La-Z-Boy World Headquarters
3D Modeling was used extensively in the design and construction of this sustainable facility which was celebrated upon its opening in mid-2015 and received LEED Silver certification August 3, 2015. Working closely with the architect and contractor, the building’s systems were engineered to reduce energy consumption and provide optimum conditions around the clock.
The HVAC system incorporates a central geothermal system with standard vapor-compression style chiller/heaters designed for heat recovery operation. These units utilize a heat pump condenser water system that obtains and rejects heat to a closed loop geothermal well field. The well field consists of 252 wells that are 400 feet deep.
The hot water system is generated by the central geothermal plant. The heating system is also supplemented with one 1,500 MBH input condensing boiler. The chilled water system is likewise generated by the central geothermal plant. Both the heating and chilled water distribution utilizes variable speed pumping.
Air distribution to the building is provided by multiple air handling units.

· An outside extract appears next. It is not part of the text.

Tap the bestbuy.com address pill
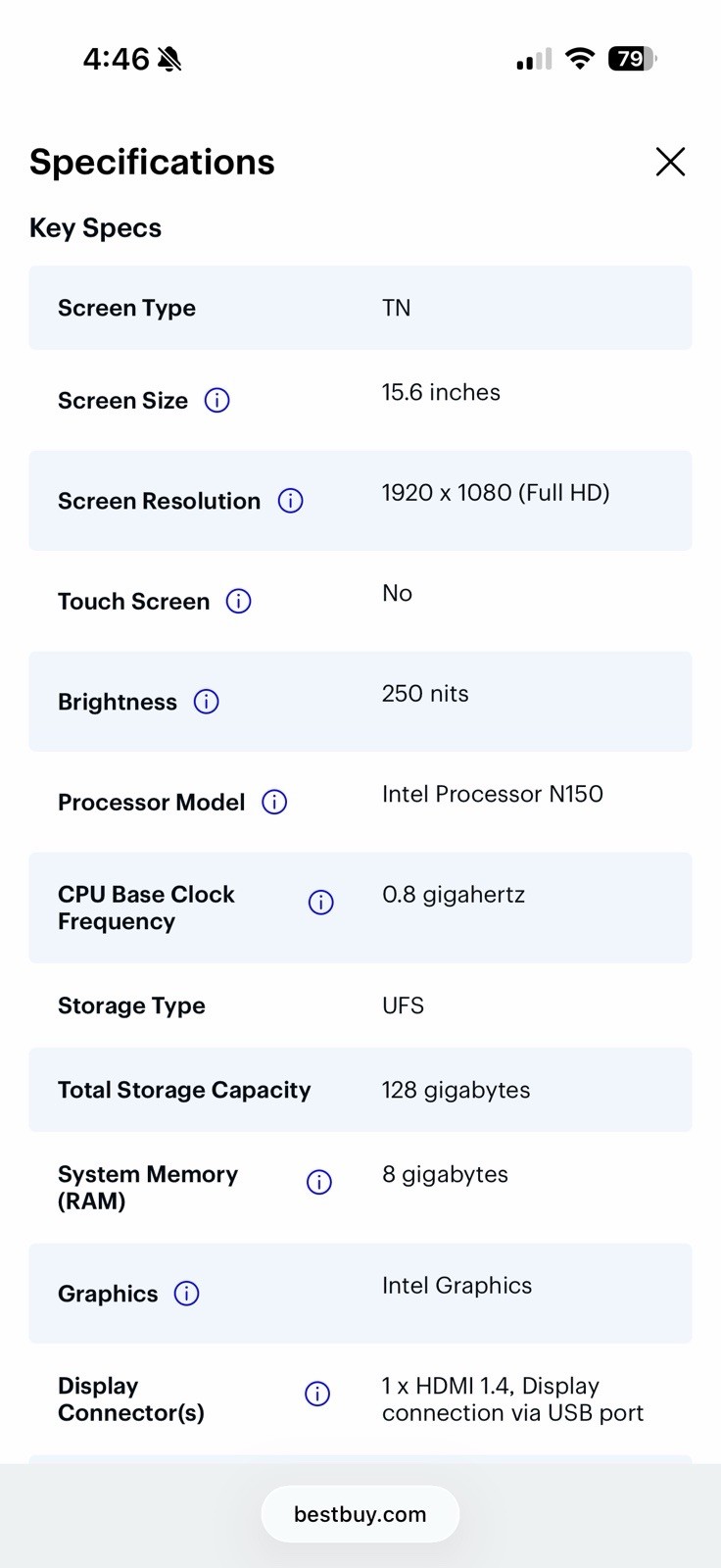The height and width of the screenshot is (1568, 721). click(360, 1514)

The units are a combination of constant volume underfloor air distribution units and overhead variable air volume units for perimeter zone control. The underfloor air is distributed at 63° F and the variable air volume boxes are supplied with 55° F air. All reheat is accomplished via the waste heat of the central geothermal plant.
A micro-processor based building management system (BMS) employing direct digital controls (DDC) monitors, controls, and optimizes the operation of the HVAC systems in the building. Stand-alone DDC panels are networked together within the building and connected to a central operator workstation located in the building. The system also has an internet interface.

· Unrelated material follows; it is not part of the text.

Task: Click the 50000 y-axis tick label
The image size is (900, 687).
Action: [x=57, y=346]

The electrical service is a 13.2 kV primary voltage feeding interior electrical switchgear. Two (2) electrical unit substations serve the building with 277/480-volt, three-phase, four-wire configuration and two (2) electrical unit substations serve the building with 120/208-volt, three-phase, four-wire configuration. One electrical unit substation feeds the Data Center at 277/480-volt, three-phase, four-wire configuration. There are three (3) levels of surge protection devices located on the main distribution equipment, sub distribution equipment, and branch distribution equipment.
The lighting, HVAC, and associated equipment are served from the 277/480V distribution system. The power utilization outlets and equipment are served from the 120/208V distribution. The isolation of the systems at the substation level is for an increased level of power quality. Motor isolation transformers are used for motors driven by variable frequency drives. Power factor correction capacitor banks included at the unit substations, provide adjustments to unity power factor. The capacitor banks are capable of automatic tracking and adjusting.

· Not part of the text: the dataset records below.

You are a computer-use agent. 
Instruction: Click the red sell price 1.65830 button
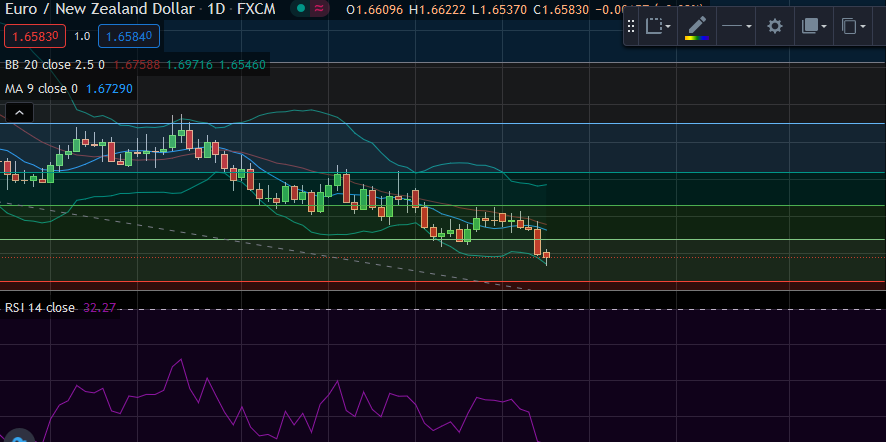tap(34, 36)
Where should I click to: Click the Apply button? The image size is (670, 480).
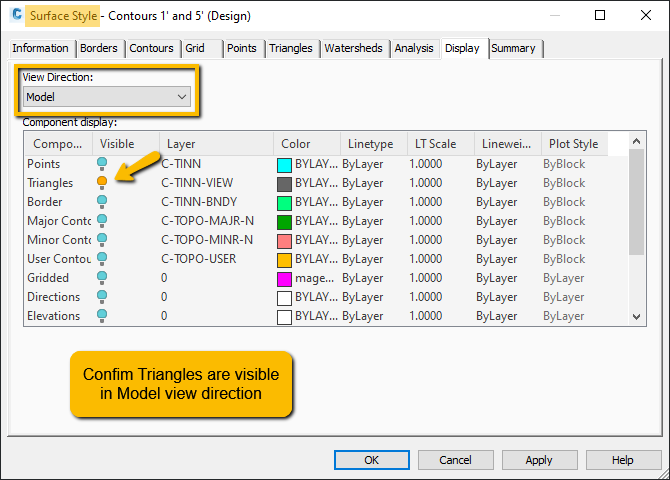[x=539, y=460]
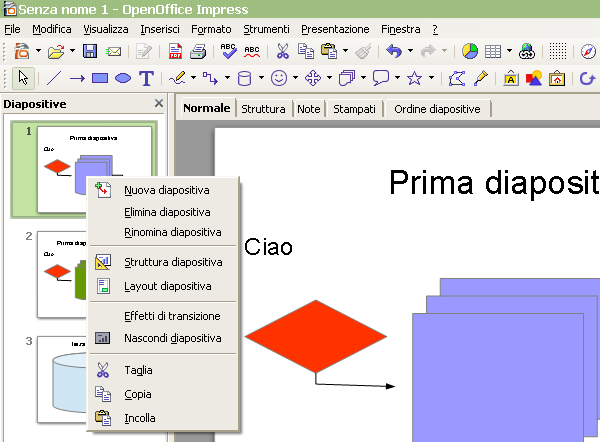Insert a chart using toolbar icon
Viewport: 600px width, 442px height.
point(470,52)
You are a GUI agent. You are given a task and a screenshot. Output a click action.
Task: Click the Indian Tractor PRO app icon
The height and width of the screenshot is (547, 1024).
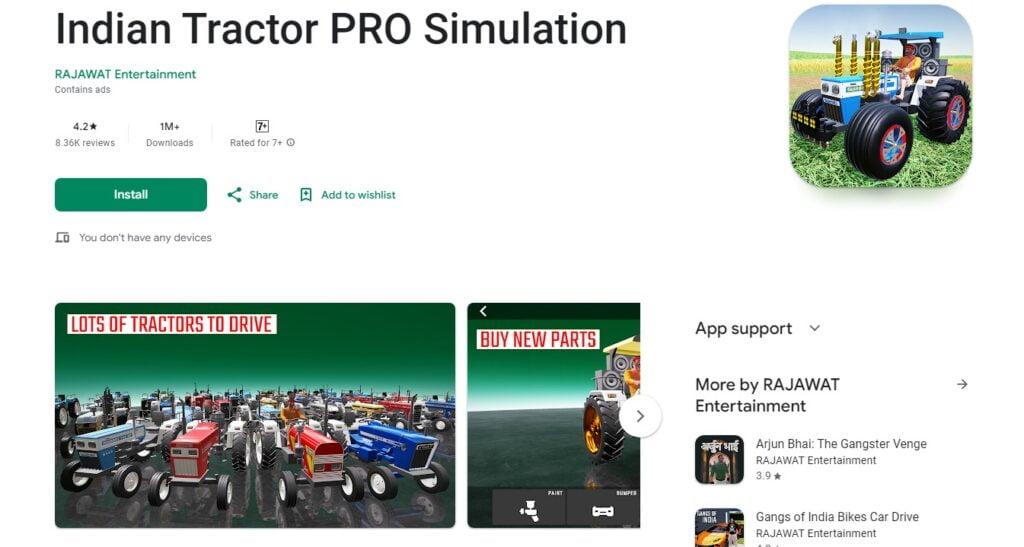(880, 97)
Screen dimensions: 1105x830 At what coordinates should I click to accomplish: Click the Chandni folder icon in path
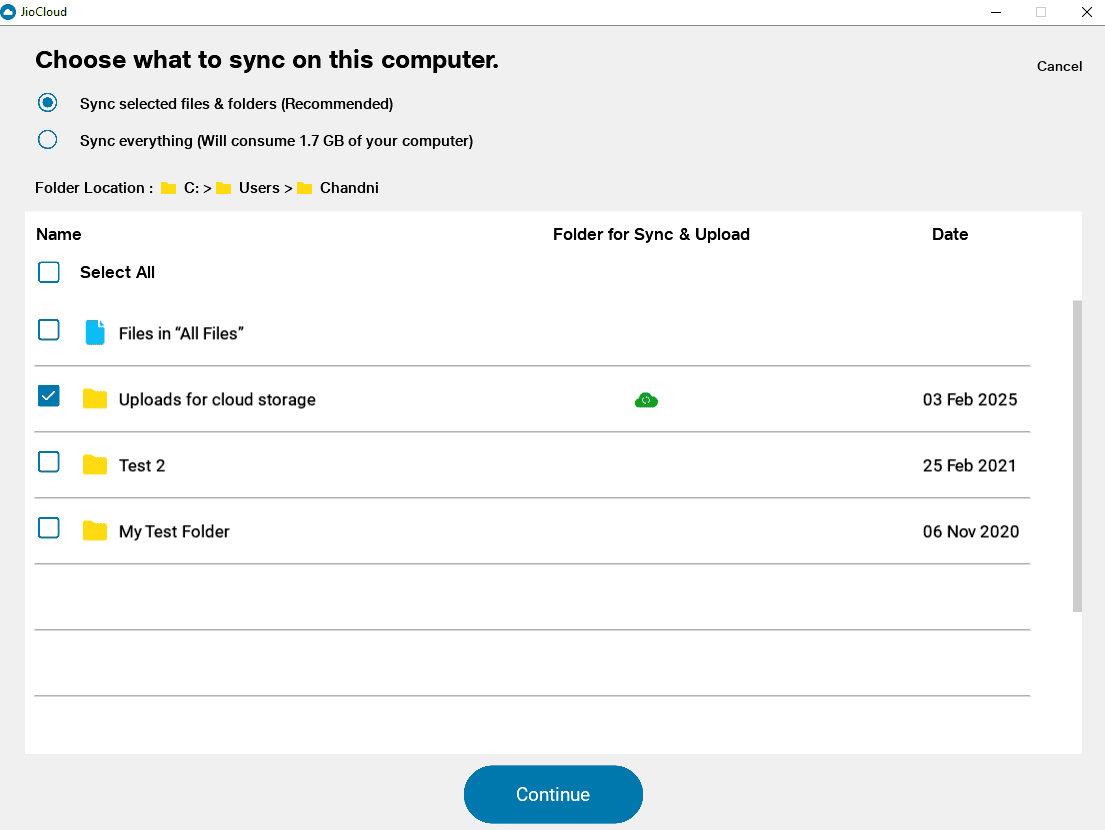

Emergency/stand-by power is provided by a redundant set of on-site stand-by diesel generators. The generators include paralleling equipment to bring both on at start up. The entire emergency/stand-by systems will be able to be powered by one of the generators.
The fire alarm system is an addressable type, with voice features, incorporating activation devices such as pull stations, smoke detectors, flow switches, duct detectors, etc. and audio visual devices such as speakers and strobes. An early warning detection system is utilized in the DataCenter. Mass notification audio and visual system is an addressable type incorporated with the fire alarm system.
Exterior site lighting design involved Light Emitting Diode (LED) technology and is controlled by a microprocessor based programmable low voltage relay system to meet ASHRAE 90.1 Standards, utilizing programmed time control and photocell control.
The open office areas utilize LED pendant mounted luminaires and are controlled by a microprocessor programmable low voltage relay system meeting ASHRAE 90.1 Standards utilizing programmed time control. Manual override controls located in the space override any programmed timed lighting control. Additional spaces throughout the building are designed with occupancy sensor controls and day-lighting controls.
Data Center design includes a rotary machine type UPS system that does not utilize batteries and provides power for transfer from normal to stand-by generator power.